■ Materials provided
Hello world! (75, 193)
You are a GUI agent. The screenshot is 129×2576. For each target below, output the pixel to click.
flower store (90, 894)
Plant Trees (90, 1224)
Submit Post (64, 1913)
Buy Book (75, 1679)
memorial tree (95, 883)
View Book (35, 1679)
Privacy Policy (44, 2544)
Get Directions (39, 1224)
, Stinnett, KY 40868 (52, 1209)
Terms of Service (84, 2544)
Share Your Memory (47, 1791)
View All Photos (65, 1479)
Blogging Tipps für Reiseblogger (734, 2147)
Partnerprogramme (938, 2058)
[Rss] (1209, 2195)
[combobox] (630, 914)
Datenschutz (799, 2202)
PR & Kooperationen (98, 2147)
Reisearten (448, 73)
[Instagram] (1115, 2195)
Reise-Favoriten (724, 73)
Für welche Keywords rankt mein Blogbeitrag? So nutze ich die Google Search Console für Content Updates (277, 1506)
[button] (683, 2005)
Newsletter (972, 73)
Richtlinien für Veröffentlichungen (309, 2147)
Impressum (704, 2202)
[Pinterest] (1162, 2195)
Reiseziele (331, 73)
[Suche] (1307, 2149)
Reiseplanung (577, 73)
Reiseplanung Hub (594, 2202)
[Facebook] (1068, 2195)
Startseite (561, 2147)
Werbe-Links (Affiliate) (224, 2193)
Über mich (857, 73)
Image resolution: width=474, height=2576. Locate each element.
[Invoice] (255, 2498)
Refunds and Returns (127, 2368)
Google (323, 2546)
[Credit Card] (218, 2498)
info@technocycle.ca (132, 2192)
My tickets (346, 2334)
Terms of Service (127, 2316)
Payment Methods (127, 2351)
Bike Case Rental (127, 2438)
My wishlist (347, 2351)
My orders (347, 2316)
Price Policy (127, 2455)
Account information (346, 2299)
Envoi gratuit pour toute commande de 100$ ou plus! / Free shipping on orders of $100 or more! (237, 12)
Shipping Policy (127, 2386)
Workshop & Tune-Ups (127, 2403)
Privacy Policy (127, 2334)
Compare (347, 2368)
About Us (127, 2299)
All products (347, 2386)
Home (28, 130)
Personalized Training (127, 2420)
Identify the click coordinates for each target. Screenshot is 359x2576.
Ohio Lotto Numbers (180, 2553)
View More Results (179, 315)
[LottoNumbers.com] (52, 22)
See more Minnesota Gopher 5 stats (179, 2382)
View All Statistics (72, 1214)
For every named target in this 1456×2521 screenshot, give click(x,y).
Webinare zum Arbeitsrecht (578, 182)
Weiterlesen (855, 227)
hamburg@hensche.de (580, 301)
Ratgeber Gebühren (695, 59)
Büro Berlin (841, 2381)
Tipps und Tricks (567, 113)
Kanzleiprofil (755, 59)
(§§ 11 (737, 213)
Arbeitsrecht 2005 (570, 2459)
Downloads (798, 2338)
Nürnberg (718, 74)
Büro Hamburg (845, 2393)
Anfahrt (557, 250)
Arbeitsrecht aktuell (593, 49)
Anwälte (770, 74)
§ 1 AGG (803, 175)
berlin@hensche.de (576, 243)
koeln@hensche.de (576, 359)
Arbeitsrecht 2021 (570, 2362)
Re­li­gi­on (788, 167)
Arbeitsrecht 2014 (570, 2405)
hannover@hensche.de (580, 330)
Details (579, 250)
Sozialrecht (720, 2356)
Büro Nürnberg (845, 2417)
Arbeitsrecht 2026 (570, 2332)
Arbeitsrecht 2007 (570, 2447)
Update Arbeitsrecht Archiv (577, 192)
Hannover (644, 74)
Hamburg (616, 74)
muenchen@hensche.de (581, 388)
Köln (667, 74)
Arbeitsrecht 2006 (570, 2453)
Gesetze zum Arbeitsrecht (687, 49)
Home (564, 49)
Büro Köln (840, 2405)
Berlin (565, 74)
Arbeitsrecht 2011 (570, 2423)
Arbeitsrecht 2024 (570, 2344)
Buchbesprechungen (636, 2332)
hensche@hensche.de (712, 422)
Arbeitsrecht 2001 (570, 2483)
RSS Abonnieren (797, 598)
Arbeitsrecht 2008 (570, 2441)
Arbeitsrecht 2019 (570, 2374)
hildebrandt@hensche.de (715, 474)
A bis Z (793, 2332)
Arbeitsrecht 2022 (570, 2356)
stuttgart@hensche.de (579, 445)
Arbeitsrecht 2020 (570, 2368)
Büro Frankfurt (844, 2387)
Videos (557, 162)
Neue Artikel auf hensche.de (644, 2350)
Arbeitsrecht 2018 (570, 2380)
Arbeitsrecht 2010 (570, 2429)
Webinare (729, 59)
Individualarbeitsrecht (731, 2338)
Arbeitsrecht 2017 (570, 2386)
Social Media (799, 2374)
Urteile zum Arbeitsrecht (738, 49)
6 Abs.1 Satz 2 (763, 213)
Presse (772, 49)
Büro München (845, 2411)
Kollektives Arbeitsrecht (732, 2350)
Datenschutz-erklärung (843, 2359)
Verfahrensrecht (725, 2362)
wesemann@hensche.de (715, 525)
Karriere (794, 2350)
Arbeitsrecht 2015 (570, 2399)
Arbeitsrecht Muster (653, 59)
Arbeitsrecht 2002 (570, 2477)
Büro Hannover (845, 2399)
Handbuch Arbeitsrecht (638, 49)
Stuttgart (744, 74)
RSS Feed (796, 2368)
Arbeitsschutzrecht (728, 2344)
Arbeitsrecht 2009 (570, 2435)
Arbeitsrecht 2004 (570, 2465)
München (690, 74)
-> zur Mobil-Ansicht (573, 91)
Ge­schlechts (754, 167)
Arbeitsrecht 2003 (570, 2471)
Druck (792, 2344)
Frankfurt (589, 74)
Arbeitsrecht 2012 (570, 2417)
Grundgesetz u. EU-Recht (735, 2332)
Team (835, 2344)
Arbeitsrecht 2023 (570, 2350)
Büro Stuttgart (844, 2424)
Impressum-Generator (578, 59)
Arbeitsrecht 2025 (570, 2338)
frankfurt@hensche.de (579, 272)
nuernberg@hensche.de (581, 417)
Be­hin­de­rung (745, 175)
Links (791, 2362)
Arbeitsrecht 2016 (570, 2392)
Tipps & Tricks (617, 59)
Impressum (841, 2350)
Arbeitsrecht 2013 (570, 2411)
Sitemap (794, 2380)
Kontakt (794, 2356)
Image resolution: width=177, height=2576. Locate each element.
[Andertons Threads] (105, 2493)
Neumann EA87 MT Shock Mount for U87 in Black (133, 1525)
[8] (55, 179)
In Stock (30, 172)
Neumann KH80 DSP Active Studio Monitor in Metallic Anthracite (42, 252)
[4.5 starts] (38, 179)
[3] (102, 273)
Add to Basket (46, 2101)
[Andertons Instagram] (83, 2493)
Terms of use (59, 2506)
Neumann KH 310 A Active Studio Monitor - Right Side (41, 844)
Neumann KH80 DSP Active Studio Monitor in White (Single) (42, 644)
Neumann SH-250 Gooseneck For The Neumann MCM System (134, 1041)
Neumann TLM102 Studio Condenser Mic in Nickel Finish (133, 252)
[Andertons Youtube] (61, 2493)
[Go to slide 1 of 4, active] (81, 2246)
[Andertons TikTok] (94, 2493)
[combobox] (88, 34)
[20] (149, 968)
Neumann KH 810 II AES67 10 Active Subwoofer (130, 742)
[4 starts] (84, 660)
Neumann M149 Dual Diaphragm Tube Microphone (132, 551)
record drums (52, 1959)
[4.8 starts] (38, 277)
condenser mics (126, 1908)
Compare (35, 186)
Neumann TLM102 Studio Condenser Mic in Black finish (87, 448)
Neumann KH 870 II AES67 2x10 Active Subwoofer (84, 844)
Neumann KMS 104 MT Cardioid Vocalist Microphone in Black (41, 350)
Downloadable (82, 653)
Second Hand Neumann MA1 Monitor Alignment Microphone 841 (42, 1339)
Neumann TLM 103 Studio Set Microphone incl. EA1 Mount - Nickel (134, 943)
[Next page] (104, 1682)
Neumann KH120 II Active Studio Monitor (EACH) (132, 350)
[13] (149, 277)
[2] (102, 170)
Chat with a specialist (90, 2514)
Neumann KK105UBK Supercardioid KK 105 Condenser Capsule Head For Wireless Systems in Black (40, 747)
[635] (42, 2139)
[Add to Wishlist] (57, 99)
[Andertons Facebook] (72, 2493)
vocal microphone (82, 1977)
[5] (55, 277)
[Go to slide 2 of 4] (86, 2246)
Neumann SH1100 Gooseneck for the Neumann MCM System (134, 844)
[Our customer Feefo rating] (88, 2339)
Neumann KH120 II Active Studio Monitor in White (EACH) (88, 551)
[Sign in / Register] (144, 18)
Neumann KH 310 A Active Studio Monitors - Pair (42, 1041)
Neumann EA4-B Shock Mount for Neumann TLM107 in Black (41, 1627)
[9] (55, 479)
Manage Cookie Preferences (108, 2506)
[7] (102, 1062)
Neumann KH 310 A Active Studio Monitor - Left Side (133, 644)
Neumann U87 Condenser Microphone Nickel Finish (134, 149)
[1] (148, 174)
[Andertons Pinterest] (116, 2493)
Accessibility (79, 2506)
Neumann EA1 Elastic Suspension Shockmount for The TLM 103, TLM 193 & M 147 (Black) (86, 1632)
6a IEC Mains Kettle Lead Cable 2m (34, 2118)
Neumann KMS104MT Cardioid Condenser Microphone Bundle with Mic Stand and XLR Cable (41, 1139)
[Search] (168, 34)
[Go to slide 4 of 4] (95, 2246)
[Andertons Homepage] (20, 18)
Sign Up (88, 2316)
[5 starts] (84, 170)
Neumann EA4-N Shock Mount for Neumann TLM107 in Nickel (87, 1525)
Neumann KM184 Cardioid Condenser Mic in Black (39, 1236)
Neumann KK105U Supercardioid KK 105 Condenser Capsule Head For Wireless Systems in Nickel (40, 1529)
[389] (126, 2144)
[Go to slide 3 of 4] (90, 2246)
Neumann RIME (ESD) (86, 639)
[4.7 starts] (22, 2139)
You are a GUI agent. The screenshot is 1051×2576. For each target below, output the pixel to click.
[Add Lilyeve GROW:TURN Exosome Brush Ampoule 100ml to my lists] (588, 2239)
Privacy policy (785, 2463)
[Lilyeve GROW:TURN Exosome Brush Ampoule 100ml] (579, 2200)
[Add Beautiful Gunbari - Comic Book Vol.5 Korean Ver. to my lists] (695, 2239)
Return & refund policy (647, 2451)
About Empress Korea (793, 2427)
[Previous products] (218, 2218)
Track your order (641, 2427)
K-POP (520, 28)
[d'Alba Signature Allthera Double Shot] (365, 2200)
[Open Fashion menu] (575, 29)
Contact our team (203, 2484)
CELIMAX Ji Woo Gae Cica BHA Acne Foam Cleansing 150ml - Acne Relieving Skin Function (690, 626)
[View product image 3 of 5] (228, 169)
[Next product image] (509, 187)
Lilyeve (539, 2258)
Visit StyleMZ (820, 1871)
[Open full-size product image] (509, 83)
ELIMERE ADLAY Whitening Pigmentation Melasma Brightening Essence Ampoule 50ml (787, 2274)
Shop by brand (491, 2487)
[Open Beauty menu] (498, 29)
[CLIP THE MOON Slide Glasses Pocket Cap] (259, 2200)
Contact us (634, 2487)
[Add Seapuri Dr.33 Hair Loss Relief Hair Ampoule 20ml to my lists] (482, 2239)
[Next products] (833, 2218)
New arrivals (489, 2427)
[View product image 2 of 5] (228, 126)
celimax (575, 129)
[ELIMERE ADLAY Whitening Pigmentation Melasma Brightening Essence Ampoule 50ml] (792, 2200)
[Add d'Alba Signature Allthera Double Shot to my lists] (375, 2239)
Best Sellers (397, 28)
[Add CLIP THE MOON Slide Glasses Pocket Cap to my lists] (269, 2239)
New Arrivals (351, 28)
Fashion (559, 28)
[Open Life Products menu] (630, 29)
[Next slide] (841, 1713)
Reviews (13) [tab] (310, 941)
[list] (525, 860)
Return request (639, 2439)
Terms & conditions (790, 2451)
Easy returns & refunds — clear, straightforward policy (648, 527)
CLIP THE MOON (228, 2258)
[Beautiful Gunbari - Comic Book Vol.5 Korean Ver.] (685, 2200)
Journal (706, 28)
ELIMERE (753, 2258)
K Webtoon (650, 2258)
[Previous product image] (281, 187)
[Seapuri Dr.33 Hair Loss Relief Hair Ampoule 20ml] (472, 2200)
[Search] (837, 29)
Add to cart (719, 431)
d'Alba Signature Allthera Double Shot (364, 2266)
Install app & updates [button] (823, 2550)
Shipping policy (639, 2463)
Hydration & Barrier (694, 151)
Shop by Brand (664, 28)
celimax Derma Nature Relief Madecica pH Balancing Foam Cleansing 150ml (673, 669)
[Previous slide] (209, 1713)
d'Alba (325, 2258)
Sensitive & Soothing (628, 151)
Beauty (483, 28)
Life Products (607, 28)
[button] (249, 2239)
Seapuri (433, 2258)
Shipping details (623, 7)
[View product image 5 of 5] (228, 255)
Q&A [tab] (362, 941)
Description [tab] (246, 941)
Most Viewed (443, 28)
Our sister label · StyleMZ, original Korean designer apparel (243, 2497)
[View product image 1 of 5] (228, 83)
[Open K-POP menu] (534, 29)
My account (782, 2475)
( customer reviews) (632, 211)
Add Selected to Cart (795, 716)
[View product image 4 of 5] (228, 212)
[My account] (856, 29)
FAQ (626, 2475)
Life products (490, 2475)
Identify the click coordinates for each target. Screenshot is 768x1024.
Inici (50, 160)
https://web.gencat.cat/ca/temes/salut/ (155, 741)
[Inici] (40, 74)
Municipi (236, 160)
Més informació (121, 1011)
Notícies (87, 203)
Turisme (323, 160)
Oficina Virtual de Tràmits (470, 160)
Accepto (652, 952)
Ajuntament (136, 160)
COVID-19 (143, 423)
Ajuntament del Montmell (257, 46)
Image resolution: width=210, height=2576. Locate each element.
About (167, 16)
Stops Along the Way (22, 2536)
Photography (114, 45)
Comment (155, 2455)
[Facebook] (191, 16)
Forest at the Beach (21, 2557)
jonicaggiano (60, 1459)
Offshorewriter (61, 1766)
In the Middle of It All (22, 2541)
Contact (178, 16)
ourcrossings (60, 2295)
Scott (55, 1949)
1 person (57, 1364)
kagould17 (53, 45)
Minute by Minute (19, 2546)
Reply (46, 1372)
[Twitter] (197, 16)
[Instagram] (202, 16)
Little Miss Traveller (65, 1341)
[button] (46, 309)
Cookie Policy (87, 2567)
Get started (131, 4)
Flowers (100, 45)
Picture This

■ What to work on
Whenever the string "Cleansing" occurs in a line of the entries above, copy that line.

■ Result of the exercise
CELIMAX Ji Woo Gae Cica BHA Acne Foam Cleansing 150ml - Acne Relieving Skin Function (690, 626)
celimax Derma Nature Relief Madecica pH Balancing Foam Cleansing 150ml (673, 669)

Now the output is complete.